I do think that she could have done more to explain inflation. And she got bogged down in the mechanics of what she would do about it, instead of (as her opponent was wont to do) just promising to fix it. She got people worried about reproductive rights, but she didn’t get enough women to the polls to put her over the top. She never tried to get people worried about Social Security, though today, a mere three days after the election, the headlines are focused on it.
Speaking of the headlines, the media deserves a lot more blame than Harris for this loss, and billionaire dark money even more blame than that (most especially in Senate races in Pa., Tx., Mont., and Ohio). I’ll save those thoughts for another time.

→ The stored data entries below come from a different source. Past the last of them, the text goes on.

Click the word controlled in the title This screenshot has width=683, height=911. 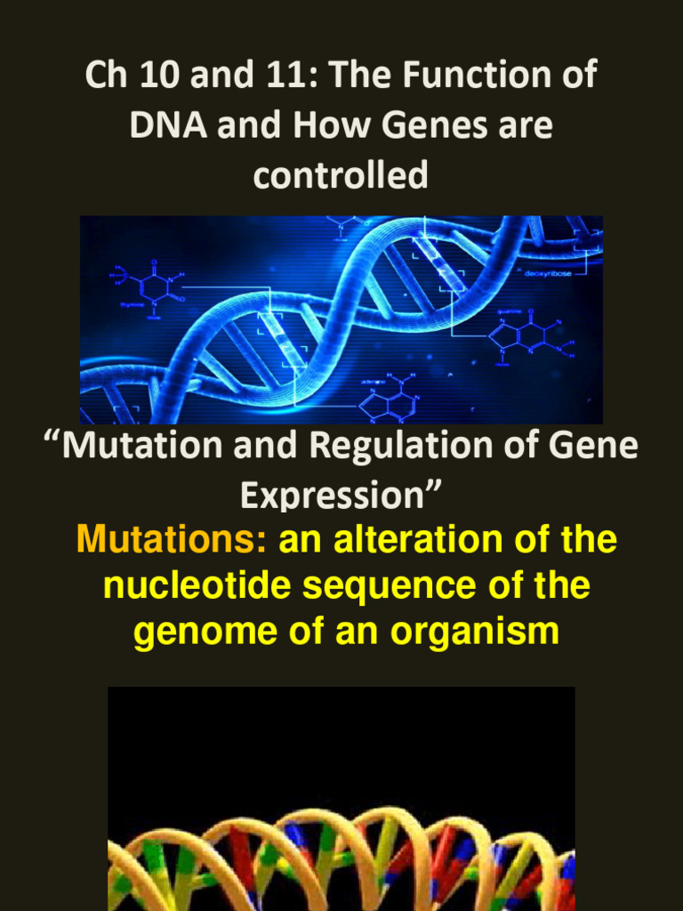tap(341, 174)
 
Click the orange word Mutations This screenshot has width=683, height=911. tap(173, 540)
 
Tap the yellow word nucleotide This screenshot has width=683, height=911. tap(195, 586)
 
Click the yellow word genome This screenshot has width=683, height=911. tap(197, 633)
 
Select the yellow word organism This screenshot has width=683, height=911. tap(468, 633)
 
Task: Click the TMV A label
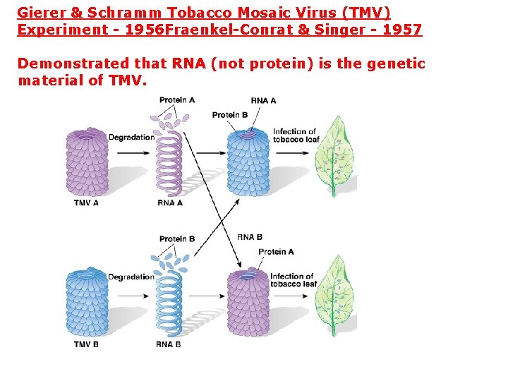pos(86,203)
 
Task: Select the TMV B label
pos(86,344)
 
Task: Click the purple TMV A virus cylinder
pos(87,162)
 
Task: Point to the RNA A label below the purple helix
pos(170,203)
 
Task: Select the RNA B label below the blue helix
pos(169,344)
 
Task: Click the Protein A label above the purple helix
pos(176,100)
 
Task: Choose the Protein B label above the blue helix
pos(176,239)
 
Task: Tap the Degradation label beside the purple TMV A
pos(131,137)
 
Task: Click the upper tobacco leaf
pos(334,155)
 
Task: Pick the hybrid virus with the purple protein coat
pos(248,305)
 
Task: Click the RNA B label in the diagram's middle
pos(250,237)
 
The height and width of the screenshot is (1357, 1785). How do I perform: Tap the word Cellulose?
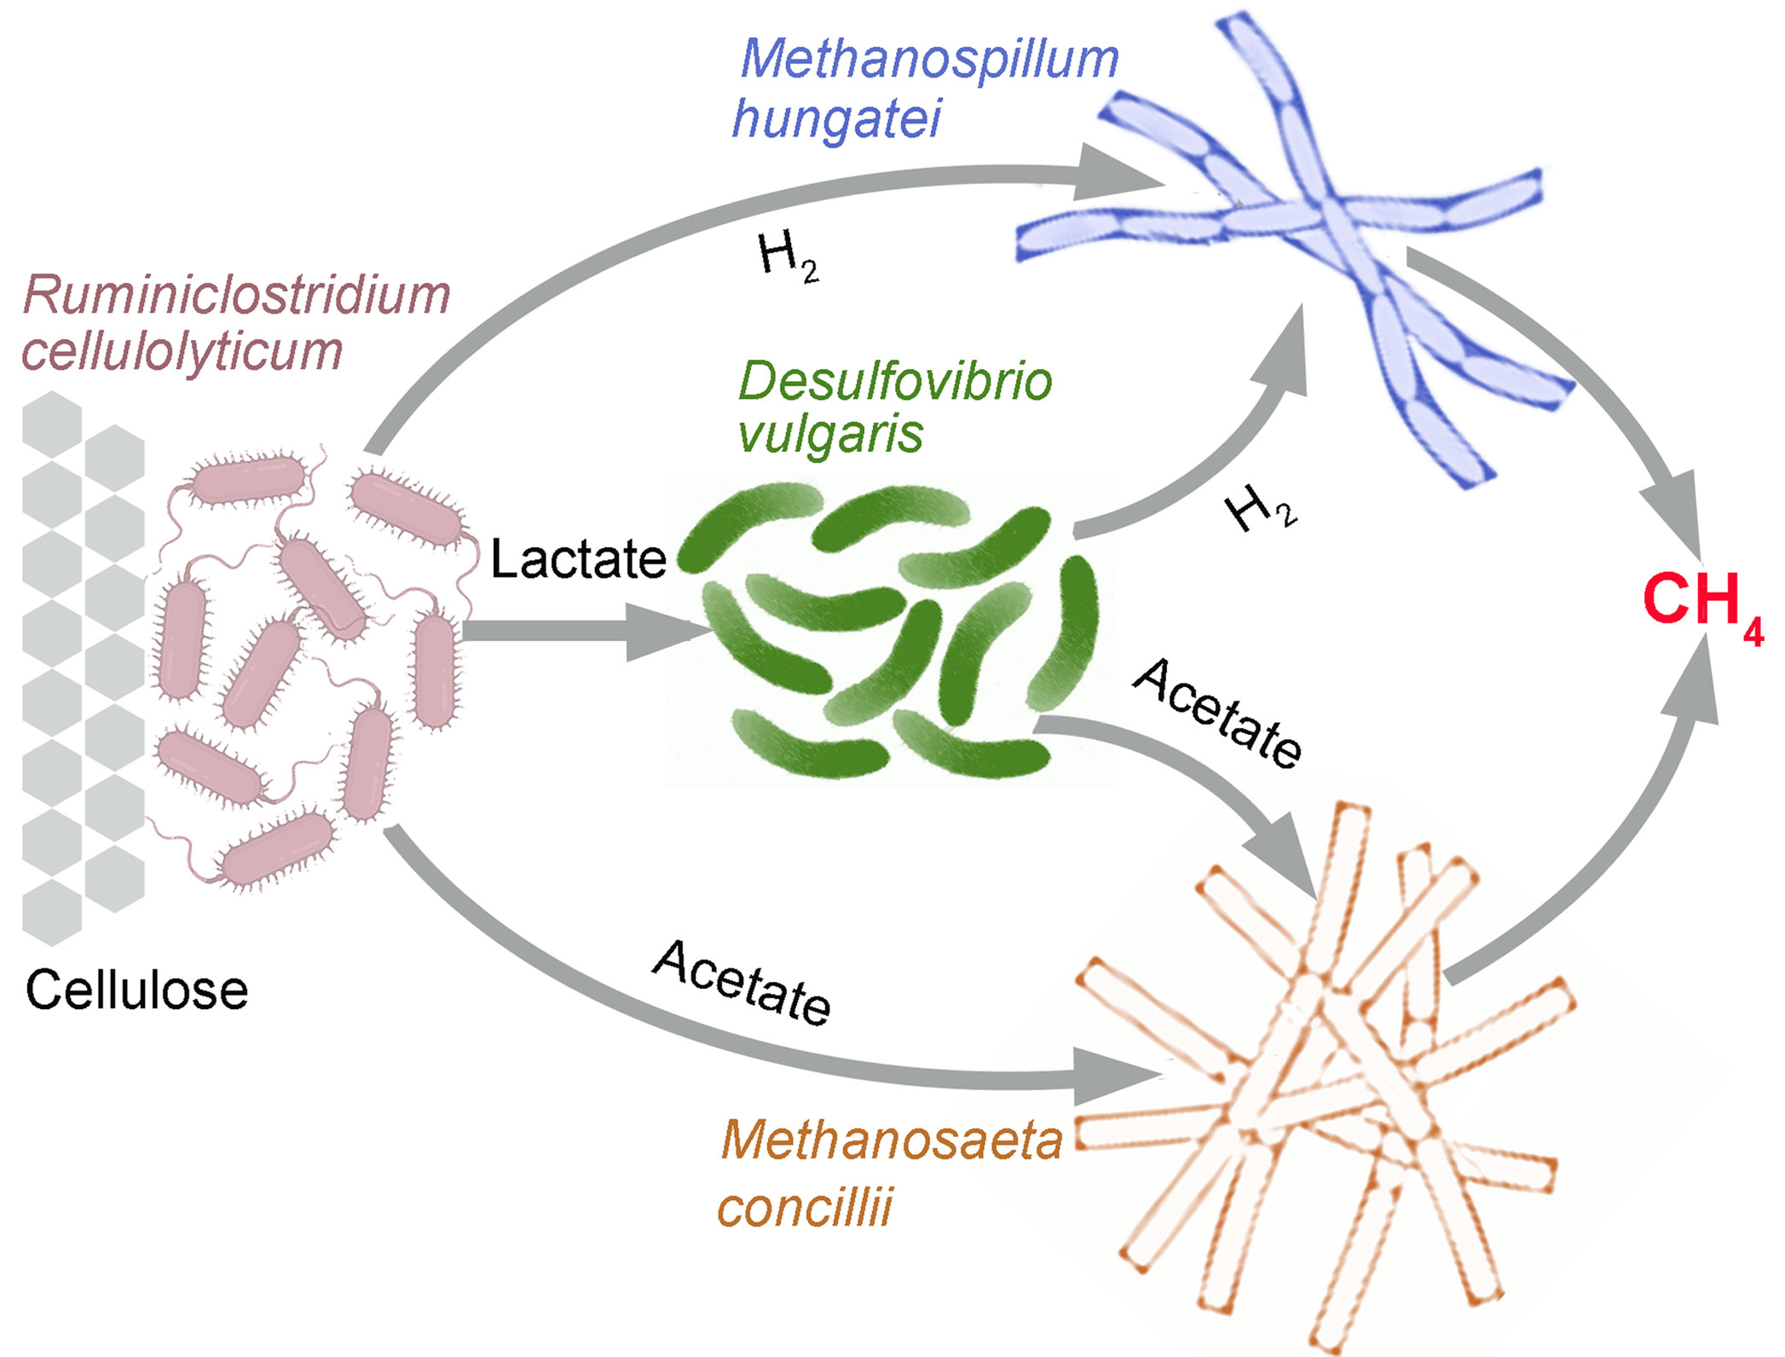(x=136, y=990)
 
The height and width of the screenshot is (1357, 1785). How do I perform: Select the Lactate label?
(x=578, y=559)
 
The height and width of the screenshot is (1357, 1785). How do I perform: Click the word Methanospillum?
(x=928, y=60)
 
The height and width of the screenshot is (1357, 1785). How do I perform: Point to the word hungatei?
(x=836, y=119)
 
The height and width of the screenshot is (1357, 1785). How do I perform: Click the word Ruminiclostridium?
(x=236, y=295)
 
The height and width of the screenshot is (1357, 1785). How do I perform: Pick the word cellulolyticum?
(x=182, y=351)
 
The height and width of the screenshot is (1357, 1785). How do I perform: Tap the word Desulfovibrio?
(x=894, y=381)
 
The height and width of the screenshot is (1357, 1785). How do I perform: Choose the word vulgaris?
(x=830, y=435)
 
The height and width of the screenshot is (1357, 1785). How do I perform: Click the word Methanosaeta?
(x=892, y=1140)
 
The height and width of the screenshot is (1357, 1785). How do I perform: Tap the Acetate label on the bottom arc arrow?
(x=742, y=983)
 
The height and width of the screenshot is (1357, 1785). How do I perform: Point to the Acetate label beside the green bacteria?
(x=1218, y=714)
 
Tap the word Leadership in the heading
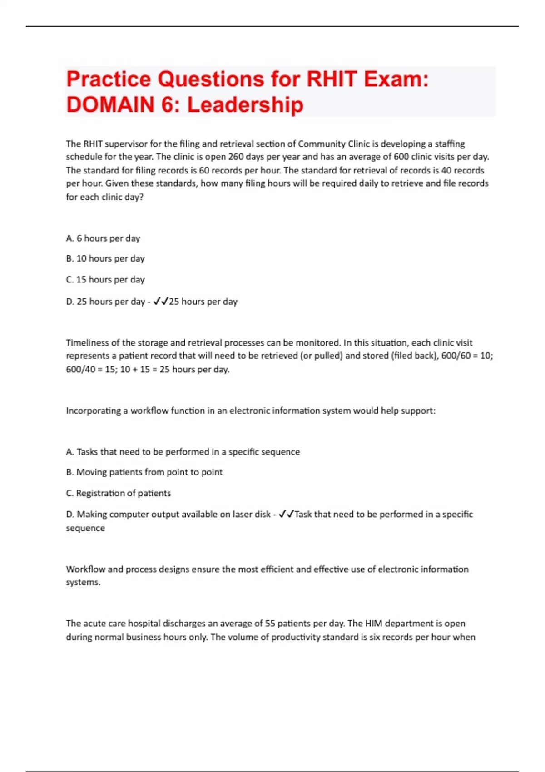pos(245,105)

I’ll also save for another day any discussion of a shockingly evident lack of understanding of the election’s stakes, candidates, and processes, and some absolutely basic matters of civics and government that go way beyond the failings of the media and take us down a road of schools, literacy, and education finances. I saw it all summer and fall while canvassing; I saw it on NextDoor; and I saw it in my precinct on election day.
Today I want to say I did all I could, and it wasn’t enough. A lot of good people did all they could, and it wasn’t enough. Harris did all she could, and it wasn’t enough.
And to those people who are saying, don’t give up, the fight continues (Elizabeth Warren and Jon Stewart, I’m looking at yinz), I say, f*** you. Winning this election was a piece of cake compared to what it would take to save democracy now, and everything we did wasn’t enough. If you’re not feeling more than a little despair, you’re just not paying attention.